AFC North Has Very Real Chance To Send Entire Division To Postseason In 2023 At Halfway Point

AFC North

The AFC North had a perfect week, if not quite a perfect day. The Pittsburgh Steelers scored a key win back on Thursday, and the rest of the division won Sunday—in generally commanding fashion. The Baltimore Ravens, in particular, won by 34 points over the Seattle Seahawks, and the Cleveland Browns got their first shutout since 2007, a 27-0 win over the Arizona Cardinals.

It was such a good week for the division that, if the season were to end today, every team in the AFC North would advance to the playoffs. The Ravens are tied for the best record in the conference at 7-2 with the Kansas City Chiefs (but lose the tiebreaker), while the rest of the division is now 5-3. The only other non-division-leader with fewer than four losses is the 4-3 New York Jets, who play the Los Angeles Chargers tonight.

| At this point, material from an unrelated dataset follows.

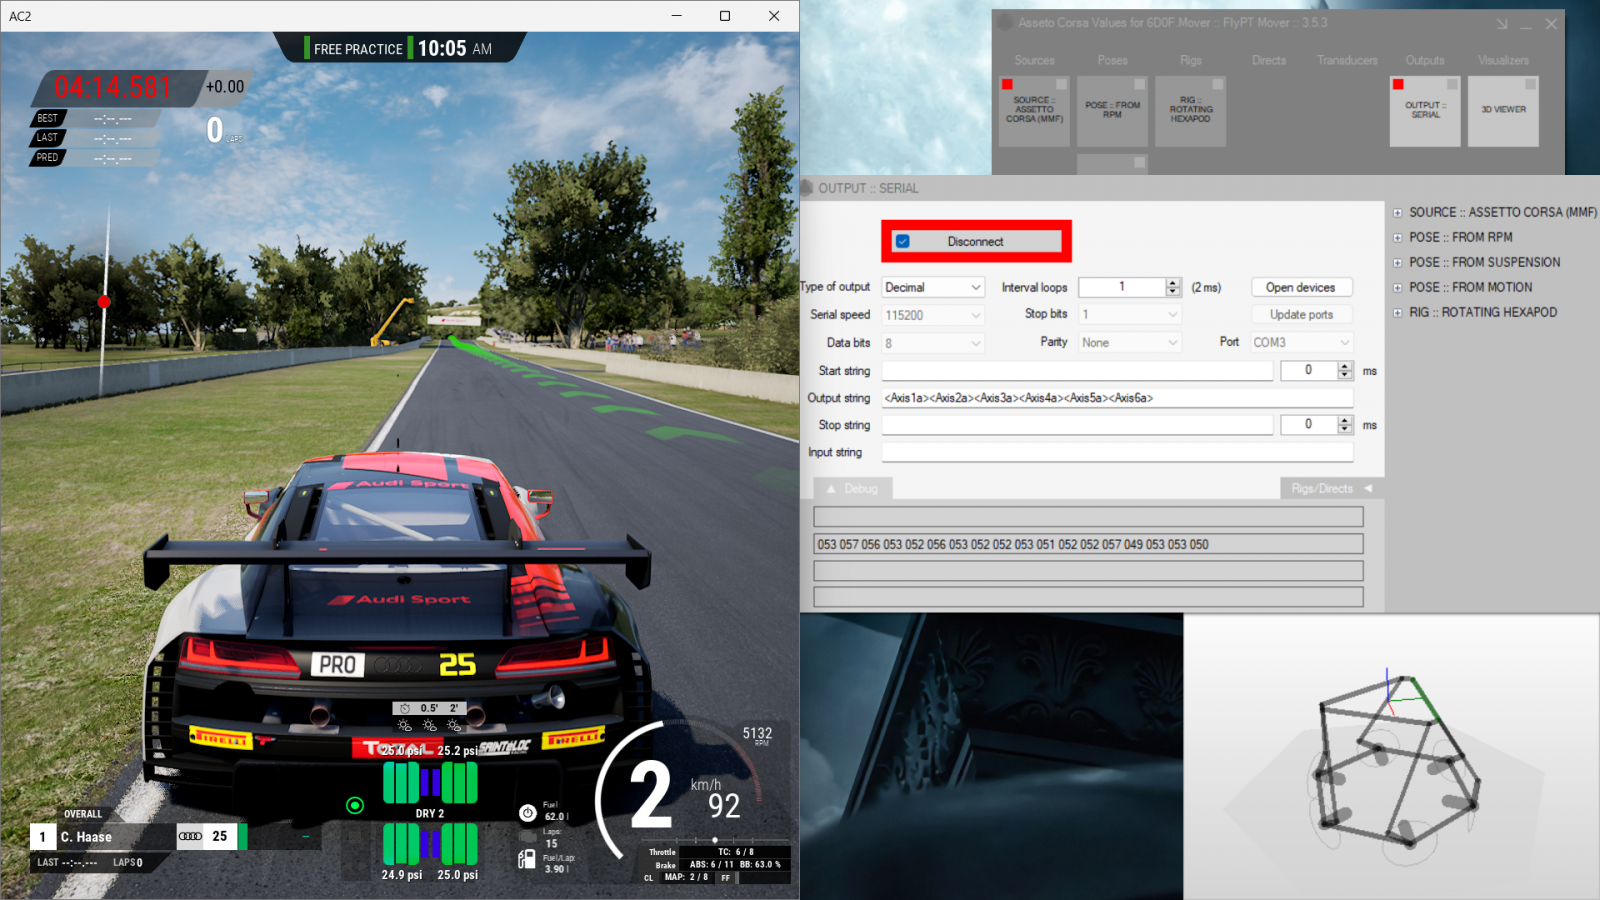Click the dock arrow icon in FlyPT Mover title bar
Viewport: 1600px width, 900px height.
(x=1501, y=24)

The Bengals did themselves a big favor last night by taking down the Buffalo Bills, who are not having the season everybody expected. Their loss to the Bengals was already their fourth of the season, dropping them to 5-4, though still just one game behind the 6-3 Miami Dolphins in the AFC East.

No division has sent four teams to the postseason since the mid-90s when the NFC East managed it twice, but that comes with a caveat. For most of NFL history, it hasn’t been possible for a division to send four teams to the playoffs. It was only for a span of about a decade from 1990-2001, and then since 2020, that it was an option.

The NFL added a third wild-card spot in 1990 during a time in which there were only three division winners per conference, which allowed four teams from the same division to advance. The realignment to four divisions per conference in 2002 then turned one wild-card spot into a division winner, but in 2020, the league added back a third wild-card spot to create seven seeds per conference.

The North has fared better than most since then. It sent three teams to the postseason in 2020, although none were the seventh seed. The Steelers were the seventh seed in 2021, and just missed making it again as the seventh seed last year.

Were the season to end right now, Pittsburgh would be the fifth seed, Cleveland the sixth, and Cincinnati the seventh, with Baltimore in the second spot behind the Chiefs. During wild-card weekend, the Ravens would host the Bengals while the Jaguars would host the Browns and the Steelers would be visiting the fourth-seeded Dolphins in Miami.

Of course, there are still eight or nine games to play for everybody, depending on the timing of their byes, so this really doesn’t mean very much now. It’s just a confirmation of preseason assumptions, which is this: the AFC North is the best division in football. Aside from the Bengals getting off to a slow start, nothing has contradicted that.

It is the only division without a team that has a losing record. The only division that doesn’t have two such teams is the AFC East, but the New England Patriots have the third-worst record in football at 2-7. It is only one of three divisions with a net winning record, and the only one that is more than three games above .500—at 11 games over.